At Yale, Brodhead received his bachelor's degree summa cum laude and with exceptional distinction in English in 1968. Two years later, he earned a master's and, then, in 1972, a Ph.D. in English. As a graduate student, he decided to become an Americanist, with a particular interest in Hawthorne and Whitman. At the time, he recalls, "English literature, and especially poetry, was in the ascendant, so the choice of American and fiction was, as one might say, a minor personal rebellion."

That choice reflected a longstanding literary passion. "There was just a sense that there was something endlessly fascinating and profound in those works," he says. And while he's worked vigorously in textual analysis, he continues to regard literature as "a repository of experiential wisdom, as well as invention and creativity."

Right after earning his Ph.D., Brodhead joined Yale's faculty as an assistant professor of English. He was appointed professor in 1985 and chaired the English department for five years before his selection, in 1993, as dean of Yale College. As dean, he had oversight of undergraduate education and the faculty appointments process, with policy responsibilities in admissions, financial aid, student services, and student life. He was also, beginning in 1995, the A. Bartlett Giamatti Professor of English; the endowed chair honors the former Yale president and commissioner of Major League Baseball.

"I like this place," Brodhead says of Yale, "because it's a place where teaching is taken very seriously. I am first and foremost a teacher. I've become other things later on, too, but that's the bedrock of me." Even as an administrator, he has been a teacher.

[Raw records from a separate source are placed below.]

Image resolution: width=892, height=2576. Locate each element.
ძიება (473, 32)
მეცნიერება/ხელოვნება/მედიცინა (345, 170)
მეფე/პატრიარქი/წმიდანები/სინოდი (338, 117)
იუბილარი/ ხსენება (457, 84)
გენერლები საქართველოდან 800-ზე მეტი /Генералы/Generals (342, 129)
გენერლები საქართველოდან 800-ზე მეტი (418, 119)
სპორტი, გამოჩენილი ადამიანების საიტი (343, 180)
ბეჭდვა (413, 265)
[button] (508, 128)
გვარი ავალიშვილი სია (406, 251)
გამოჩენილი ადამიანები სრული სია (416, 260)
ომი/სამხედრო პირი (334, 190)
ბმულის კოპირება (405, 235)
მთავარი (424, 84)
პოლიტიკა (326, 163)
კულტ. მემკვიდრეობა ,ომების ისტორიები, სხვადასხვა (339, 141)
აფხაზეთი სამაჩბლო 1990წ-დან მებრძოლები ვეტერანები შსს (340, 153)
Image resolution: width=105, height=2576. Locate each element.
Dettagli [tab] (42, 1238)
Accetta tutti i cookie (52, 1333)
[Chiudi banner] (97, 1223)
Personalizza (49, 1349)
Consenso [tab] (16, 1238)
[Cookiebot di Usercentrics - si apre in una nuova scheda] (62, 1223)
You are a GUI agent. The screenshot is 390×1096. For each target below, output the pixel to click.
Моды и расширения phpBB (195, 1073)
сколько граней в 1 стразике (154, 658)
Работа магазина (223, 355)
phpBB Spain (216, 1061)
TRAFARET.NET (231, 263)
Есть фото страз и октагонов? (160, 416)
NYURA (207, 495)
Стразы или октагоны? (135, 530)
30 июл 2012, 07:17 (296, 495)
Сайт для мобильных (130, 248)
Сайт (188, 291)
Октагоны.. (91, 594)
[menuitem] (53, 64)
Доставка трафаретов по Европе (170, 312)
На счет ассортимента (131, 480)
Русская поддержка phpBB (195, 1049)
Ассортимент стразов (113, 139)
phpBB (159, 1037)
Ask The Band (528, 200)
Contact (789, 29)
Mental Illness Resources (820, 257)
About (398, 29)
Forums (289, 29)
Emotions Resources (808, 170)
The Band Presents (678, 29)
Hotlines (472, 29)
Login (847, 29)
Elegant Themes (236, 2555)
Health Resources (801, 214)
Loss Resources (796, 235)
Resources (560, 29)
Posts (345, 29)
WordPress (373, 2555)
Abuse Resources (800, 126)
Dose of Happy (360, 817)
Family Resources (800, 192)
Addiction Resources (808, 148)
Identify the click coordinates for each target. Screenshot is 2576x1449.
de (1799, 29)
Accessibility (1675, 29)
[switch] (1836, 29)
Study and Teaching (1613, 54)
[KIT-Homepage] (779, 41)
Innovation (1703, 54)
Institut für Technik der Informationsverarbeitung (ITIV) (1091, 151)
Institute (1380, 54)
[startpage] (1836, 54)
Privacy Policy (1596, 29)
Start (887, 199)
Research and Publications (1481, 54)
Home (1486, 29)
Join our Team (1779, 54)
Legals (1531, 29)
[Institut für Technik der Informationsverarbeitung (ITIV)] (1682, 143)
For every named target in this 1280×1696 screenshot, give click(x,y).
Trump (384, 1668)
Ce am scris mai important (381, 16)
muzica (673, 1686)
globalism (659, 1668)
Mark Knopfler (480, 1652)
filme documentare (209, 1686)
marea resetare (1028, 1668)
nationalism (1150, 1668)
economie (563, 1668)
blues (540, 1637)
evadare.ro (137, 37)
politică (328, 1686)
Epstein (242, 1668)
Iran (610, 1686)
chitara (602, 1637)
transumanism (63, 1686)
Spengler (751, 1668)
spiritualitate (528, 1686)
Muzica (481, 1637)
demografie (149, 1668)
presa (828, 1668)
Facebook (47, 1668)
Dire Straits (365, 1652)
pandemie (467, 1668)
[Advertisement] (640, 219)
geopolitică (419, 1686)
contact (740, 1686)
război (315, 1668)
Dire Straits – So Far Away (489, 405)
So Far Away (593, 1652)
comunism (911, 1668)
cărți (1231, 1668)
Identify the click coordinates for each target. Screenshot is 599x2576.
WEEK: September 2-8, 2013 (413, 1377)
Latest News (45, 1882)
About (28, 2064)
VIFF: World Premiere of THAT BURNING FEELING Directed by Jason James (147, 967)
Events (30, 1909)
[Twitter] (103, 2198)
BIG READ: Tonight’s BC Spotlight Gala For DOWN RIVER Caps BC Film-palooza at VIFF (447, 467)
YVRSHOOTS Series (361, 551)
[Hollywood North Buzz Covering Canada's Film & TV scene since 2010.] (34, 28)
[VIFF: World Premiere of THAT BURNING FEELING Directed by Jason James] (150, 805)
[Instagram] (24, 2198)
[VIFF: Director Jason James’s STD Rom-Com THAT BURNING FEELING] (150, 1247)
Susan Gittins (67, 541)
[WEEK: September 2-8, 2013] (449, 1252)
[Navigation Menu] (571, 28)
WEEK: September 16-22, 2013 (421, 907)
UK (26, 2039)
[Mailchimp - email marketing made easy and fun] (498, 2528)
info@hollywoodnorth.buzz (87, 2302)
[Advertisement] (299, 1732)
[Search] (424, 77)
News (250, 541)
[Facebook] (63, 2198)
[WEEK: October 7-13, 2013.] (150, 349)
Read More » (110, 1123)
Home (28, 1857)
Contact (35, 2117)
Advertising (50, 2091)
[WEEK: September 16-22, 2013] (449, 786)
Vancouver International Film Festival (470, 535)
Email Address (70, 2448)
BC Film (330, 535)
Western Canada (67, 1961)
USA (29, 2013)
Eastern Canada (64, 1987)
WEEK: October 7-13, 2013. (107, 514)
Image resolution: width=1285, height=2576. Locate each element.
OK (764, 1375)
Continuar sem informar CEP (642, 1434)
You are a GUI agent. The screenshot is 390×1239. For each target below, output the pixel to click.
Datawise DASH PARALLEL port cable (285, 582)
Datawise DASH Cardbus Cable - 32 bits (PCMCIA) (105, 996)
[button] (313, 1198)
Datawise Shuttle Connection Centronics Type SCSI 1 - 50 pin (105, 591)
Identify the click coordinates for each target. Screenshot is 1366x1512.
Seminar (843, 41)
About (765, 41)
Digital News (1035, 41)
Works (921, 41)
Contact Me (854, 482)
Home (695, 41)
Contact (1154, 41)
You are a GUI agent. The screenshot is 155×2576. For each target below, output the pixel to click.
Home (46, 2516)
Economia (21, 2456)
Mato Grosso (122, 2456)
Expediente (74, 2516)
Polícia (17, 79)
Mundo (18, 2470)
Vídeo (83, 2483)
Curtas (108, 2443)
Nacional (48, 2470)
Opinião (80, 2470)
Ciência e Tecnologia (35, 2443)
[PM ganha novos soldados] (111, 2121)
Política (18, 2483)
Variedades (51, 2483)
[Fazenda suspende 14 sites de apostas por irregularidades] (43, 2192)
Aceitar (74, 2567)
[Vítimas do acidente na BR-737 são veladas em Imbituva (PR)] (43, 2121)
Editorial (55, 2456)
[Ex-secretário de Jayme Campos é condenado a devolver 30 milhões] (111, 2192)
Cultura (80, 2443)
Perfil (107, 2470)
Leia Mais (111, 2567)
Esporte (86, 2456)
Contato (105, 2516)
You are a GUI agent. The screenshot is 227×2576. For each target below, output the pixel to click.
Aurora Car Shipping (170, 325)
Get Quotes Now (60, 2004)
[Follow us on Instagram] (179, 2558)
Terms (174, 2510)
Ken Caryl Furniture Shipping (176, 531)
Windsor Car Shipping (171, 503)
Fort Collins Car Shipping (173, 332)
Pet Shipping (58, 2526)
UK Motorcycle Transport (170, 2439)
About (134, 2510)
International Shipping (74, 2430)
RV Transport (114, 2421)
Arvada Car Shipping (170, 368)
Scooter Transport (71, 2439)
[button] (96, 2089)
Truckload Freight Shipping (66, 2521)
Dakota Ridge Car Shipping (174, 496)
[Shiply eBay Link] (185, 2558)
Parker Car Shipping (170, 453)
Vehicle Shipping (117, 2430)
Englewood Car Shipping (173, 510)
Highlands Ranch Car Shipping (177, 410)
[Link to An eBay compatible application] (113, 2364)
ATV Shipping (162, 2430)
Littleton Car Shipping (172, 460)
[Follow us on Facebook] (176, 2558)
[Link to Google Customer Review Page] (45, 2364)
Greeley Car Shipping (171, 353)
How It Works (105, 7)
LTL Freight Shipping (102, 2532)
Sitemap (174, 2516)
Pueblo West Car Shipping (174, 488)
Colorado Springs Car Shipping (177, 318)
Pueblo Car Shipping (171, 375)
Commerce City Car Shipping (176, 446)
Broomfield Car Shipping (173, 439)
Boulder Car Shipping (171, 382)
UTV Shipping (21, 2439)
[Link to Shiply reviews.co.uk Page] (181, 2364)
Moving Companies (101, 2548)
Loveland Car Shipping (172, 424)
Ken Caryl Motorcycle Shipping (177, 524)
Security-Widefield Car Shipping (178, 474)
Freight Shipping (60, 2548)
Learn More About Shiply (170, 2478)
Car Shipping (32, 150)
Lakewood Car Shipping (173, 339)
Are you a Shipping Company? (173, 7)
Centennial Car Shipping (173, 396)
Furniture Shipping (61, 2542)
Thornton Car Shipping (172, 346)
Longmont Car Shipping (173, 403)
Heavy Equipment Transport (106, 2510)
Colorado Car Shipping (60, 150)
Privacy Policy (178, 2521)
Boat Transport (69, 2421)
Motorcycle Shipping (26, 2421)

Administration, he once wrote, is "a temporary crossing over from the realm of education proper into the enabling realm of arrangement." He arranged to teach and advise students through most of his years in the Yale deanship; in all of those roles, he was widely seen as an energetic advocate for students.

As dean, Brodhead oversaw areas that on most campuses, Duke included, are distributed among several administrators. And he seems to have been everywhere, from author readings to sports events.

Sports, of course, operate in a different context in Yale. The current shaper of that tradition occupies an office decorated with trophies, aerial views of Yale's playing fields, and a Frederic Remington painting of a Yale-Princeton football match (Remington was Yale Class of 1898 and a football player). In that setting athletics director Tom Beckett talks about Yale stars drafted into the professional ranks, a recent set of Yale Olympians, and four consecutive years of sold-out hockey games. The Brodheads lived so close to the Yale hockey rink that they could hear the rousing cheers every time Yale scored a goal, Beckett points out. "He's an amazing fan. He will be the number-one fan of Duke athletics. That's because he just loves to be there to support the activities that students are passionate about."